You’ll likely still meet your goals. But, on your way there, you might encounter more roadblocks than you would have otherwise if you had just considered & secured the resources you would need to get there efficiently. If you don’t approach the decision wisely with the people who will be significantly affected by your change then you may deeply & negatively impact your relationships or even lose them. If you don’t consider the timing, you may even end up with more hurdles to overcome or create new problems you didn’t anticipate.
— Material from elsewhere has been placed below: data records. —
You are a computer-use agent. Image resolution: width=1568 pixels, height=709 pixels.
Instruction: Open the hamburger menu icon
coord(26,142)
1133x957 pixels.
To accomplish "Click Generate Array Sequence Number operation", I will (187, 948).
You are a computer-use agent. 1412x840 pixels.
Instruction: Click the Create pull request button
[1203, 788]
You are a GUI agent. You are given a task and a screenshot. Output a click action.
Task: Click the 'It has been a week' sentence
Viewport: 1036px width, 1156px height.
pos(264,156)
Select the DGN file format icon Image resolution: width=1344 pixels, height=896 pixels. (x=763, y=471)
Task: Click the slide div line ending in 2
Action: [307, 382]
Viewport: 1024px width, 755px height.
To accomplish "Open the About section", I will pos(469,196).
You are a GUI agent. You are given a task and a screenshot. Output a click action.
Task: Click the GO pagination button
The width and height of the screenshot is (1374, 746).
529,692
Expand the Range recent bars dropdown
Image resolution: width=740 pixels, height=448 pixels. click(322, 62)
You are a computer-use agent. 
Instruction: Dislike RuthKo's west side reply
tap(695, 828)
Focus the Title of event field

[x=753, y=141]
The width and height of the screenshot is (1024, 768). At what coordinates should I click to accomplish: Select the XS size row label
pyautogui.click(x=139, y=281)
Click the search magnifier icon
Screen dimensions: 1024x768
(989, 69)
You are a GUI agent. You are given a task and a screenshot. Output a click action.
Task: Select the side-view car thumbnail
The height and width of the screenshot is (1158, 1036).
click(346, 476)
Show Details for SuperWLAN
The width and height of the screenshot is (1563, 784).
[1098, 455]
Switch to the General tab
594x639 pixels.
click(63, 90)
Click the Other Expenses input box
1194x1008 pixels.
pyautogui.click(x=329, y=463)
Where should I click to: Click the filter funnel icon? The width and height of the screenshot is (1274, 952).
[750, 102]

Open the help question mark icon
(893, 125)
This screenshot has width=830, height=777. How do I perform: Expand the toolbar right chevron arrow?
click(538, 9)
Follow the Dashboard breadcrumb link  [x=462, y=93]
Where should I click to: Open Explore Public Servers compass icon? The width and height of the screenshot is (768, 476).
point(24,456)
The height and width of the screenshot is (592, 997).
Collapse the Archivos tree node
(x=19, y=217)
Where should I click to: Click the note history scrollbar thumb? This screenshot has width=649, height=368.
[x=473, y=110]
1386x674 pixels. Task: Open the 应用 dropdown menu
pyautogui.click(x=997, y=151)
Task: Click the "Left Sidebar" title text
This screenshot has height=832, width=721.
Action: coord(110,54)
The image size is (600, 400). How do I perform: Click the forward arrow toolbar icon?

My masters degree ended up being just this situation. I had always wanted to get my masters. When I started it, the key resource that was an issue at the time was my time. I was involved in multiple large & time-intensive projects at work. But I ignored the warning signs. I also didn’t consider my husband’s feelings or things that were going on with his job at the time. He had a very stressful job where he was on call and they called him regularly (multiple times a week) in the middle of the night. Additionally, I ignored his concerns about how my added stress would affect him since he cares about me. Which led to timing in general. I had a time table I’d established in my own mind and “so help me” if I was going to not meet that time table, even though it was fairly arbitrary. I did get my masters degree. It took about 18 months. Over the course of those 18 months, a lot of other things changed. But, when I finally graduated, it was bittersweet. I was excited because I finally had that degree I wanted. But, I really wished I’d done things differently. I could have avoided so many stressful situations. My shadow box with my hood, tassel & diploma folder are still setting on the floor because I still have very mixed emotions when it comes to that accomplishment.
What about your goals?
Have you thought about these aspects of your goals? Are you fighting up-hill when a change in approach could result in success? Are you a Type A who needs to be a little more intentional? How might some additional consideration & planning help you?